I believe that every mom has dreams for what and who their children become. Having gotten my children to adulthood, now I know we can only do the best we can and give them our strength and values and they will take it from there…
My first child came out in her 3rd or 4th month of being away in college. My husband and I were “empty nesters” and having a pretty good time getting used to being by ourselves for the first time in over 20 years. I remember the day like it was today, we were getting ready to go to an afternoon movie. I was in our bedroom putting on my shoes when he said he was going out to get the mail. He came in the house and I was jabbering along about where we could go for dinner afterwards when I looked up and saw him standing in our doorway with a piece of paper in his hands. He said “we have a letter from Kari and she is gay” I thought he was joking and got up and walked by. He came after me and said “no really, see she is” and handed me this piece of lined white notebook paper with her handwriting in pencil and in the middle of the page it simply said “Mom, Dad: I am gay. Call PFLAG.”
Surely, someone was playing a cruel joke on me. When you think of the dreams that you have for your children and for your daughters, they involve meeting a nice man, getting married, having your grandchildren. Well, they did for me.

_ACTION ITEM 1_
In the account of the daughter's coming-out letter, what was the letter written on, and with what?
_ACTION ITEM 2_
Continue the account of the daughter's coming-out letter from its last sentence.

_GIVEN RECORDS_
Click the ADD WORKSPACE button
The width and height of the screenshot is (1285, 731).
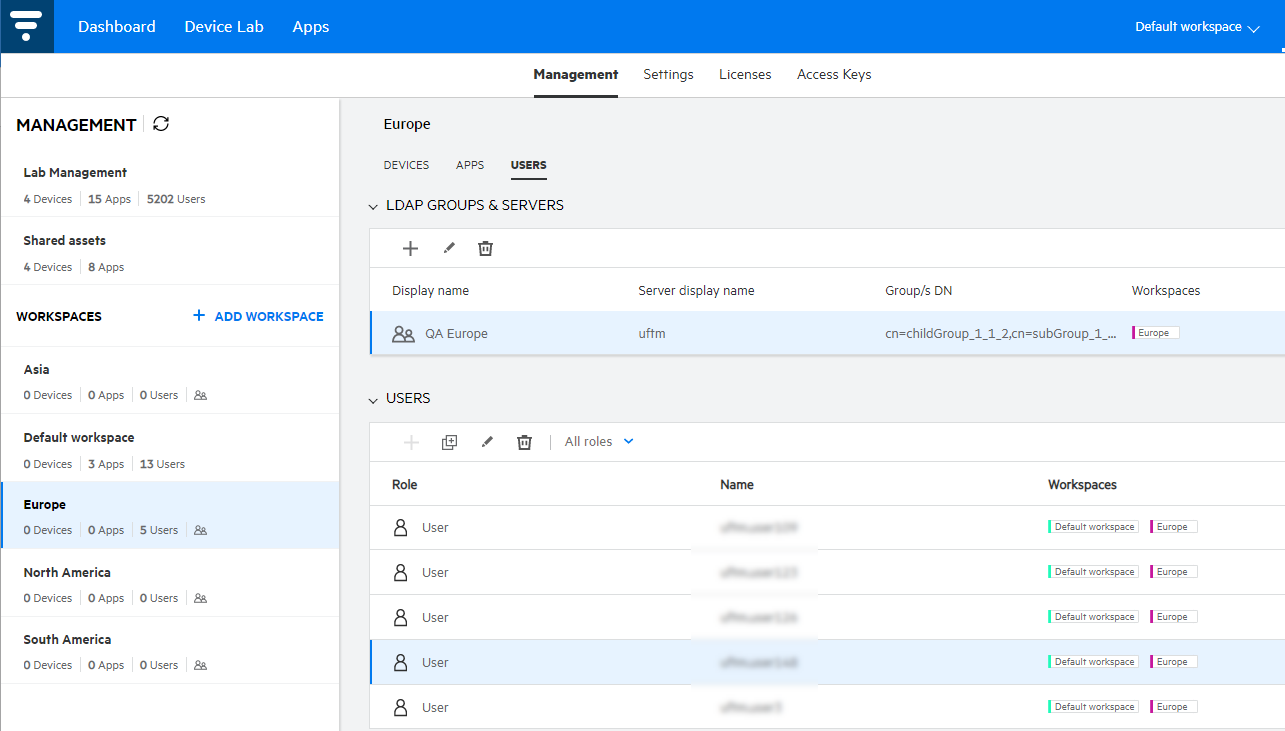click(258, 316)
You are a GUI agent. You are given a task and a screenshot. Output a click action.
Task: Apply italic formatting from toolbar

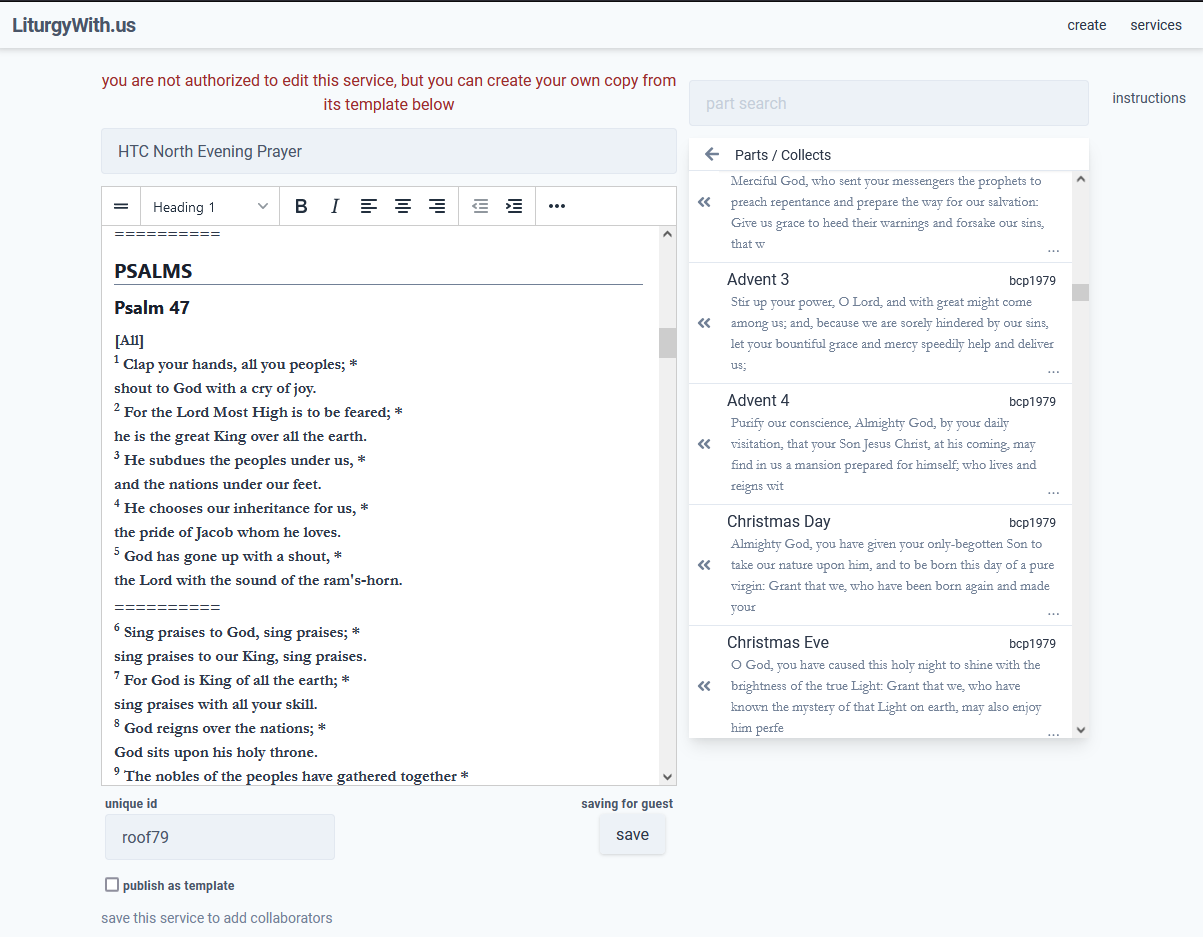point(335,206)
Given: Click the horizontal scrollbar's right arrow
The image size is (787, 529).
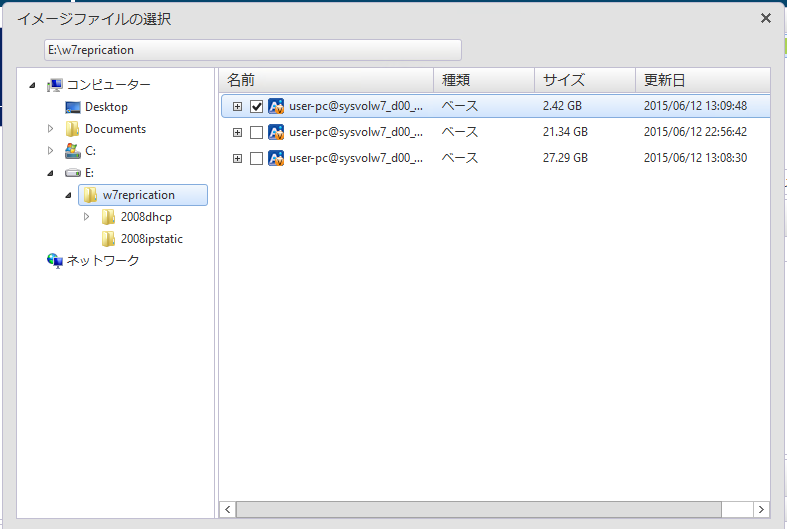Looking at the screenshot, I should point(761,509).
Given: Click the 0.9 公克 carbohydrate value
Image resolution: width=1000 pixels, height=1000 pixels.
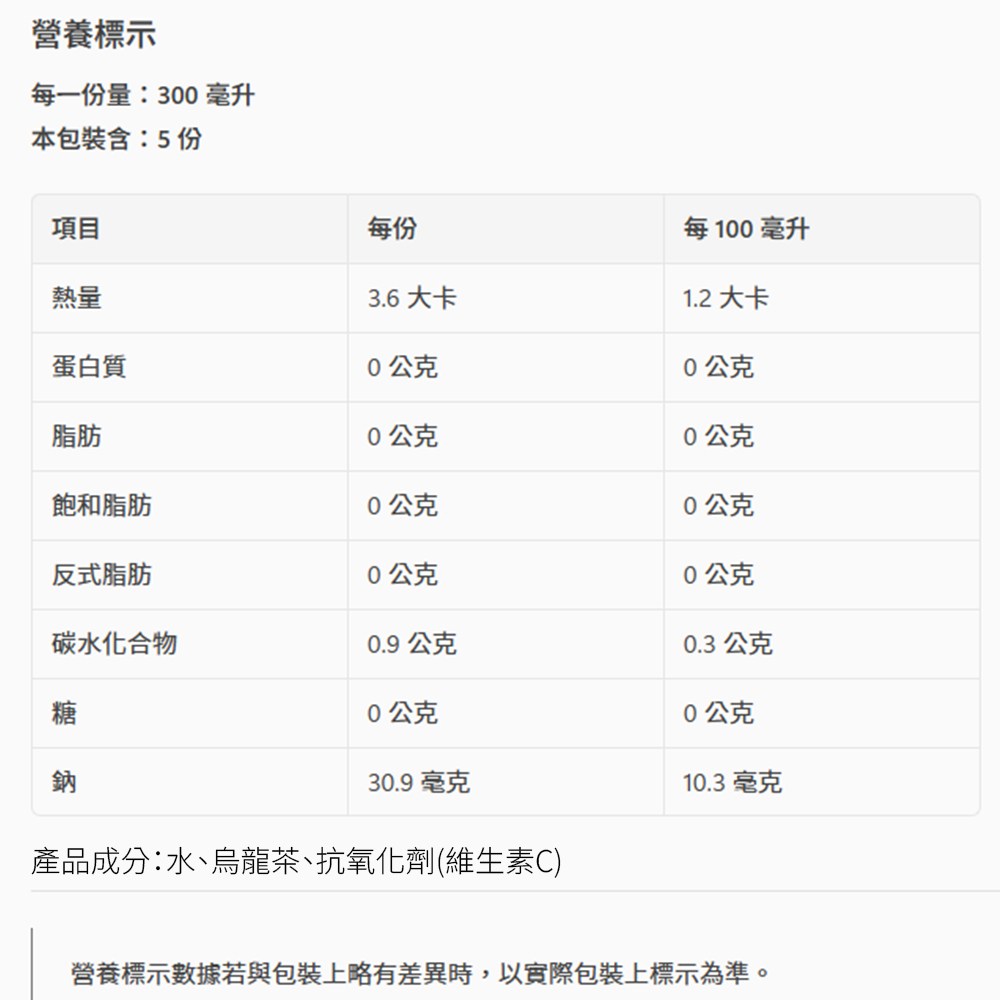Looking at the screenshot, I should click(412, 644).
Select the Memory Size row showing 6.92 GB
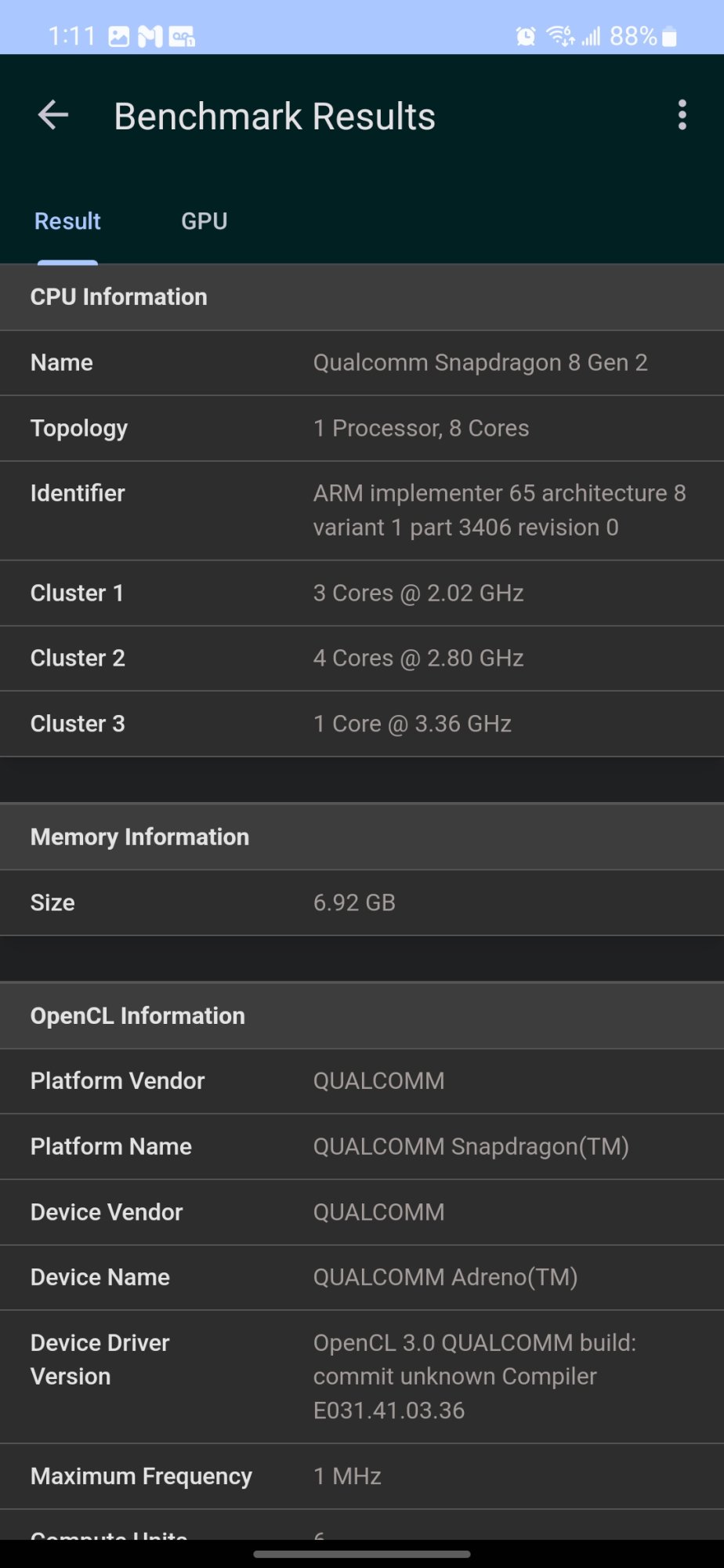The image size is (724, 1568). (362, 902)
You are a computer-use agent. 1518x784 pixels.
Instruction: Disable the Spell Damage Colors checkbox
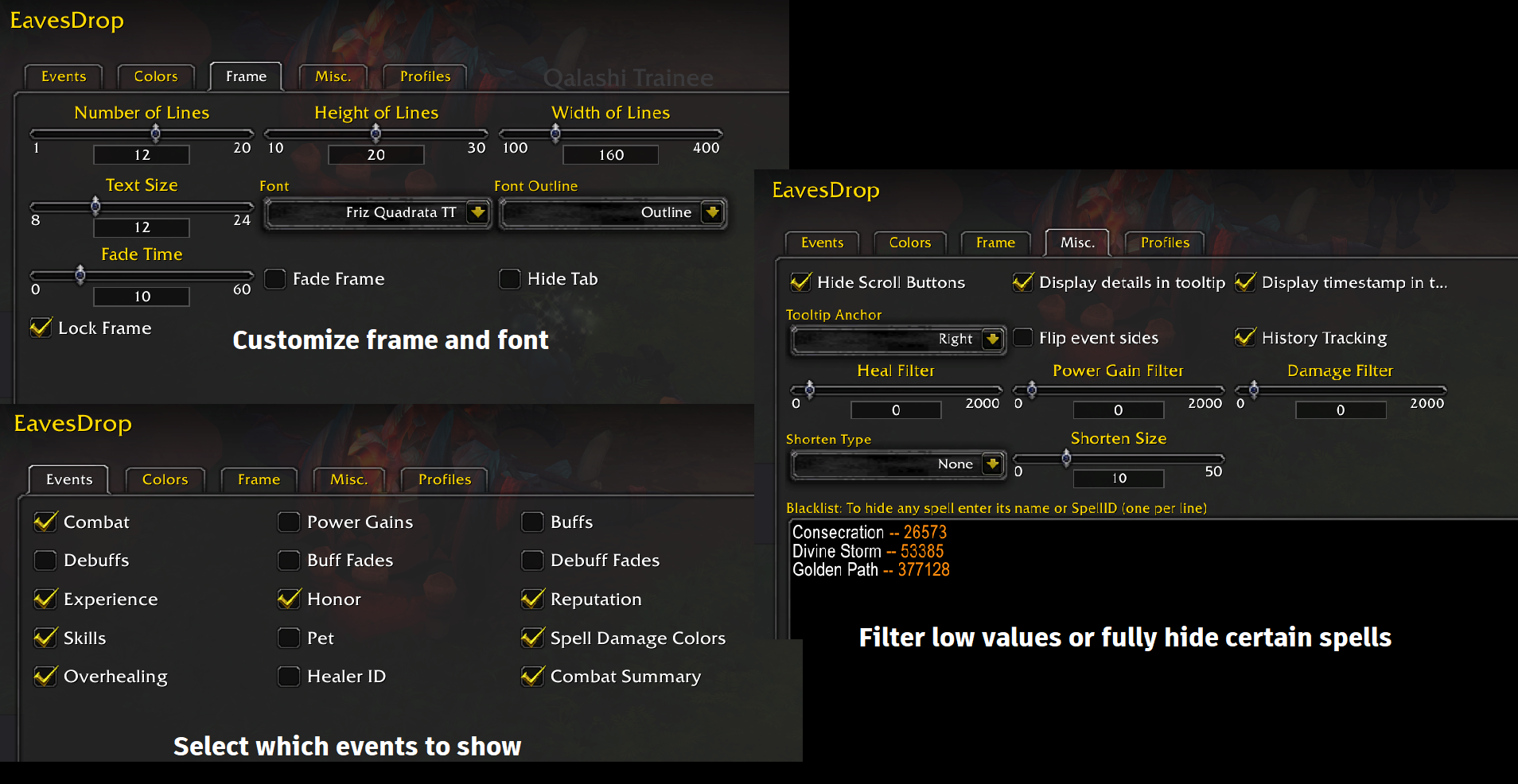tap(532, 638)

_RESPONSE 1_
Lined white notebook paper, in pencil.

_RESPONSE 2_
My response, which after lots of reading, a very strong husband and a wonderful therapist is now amusing was “go to church and join a club!” Looking back now I cannot believe I said that but I did. “Go to church, join a club!” Like that would fix it.
I went through mourning and I mean mourning. I sobbed in my husbands arms many times for the next few months. What did I do wrong? Where did I fail her? What a terrible mom I was. I always reinforced that I loved her no matter what, but I, myself, felt like a failure. About five years or so later, my other daughter came out of the closet as well. Two totally different daughters, both loving, caring, strong and beautiful. And, gay.
I remember thinking that drugs could be explained, pregnancy can be explained, dropping out of college could be explained, depression and so on but how to you explain being gay? Sure, it’s in the genes, but how is it in our genes? I like answers, and I just don’t have one for this. When I die and before I go through the pearly gates I plan on asking St. Peter how I got chosen to have two gay daughters! But, it doesn’t really matter— it’s been a long journey, but I love and accept who they are. I have three of my own children and three beautiful daughter in laws. Life is good.
Hopefully grandchildren are in the journey ahead!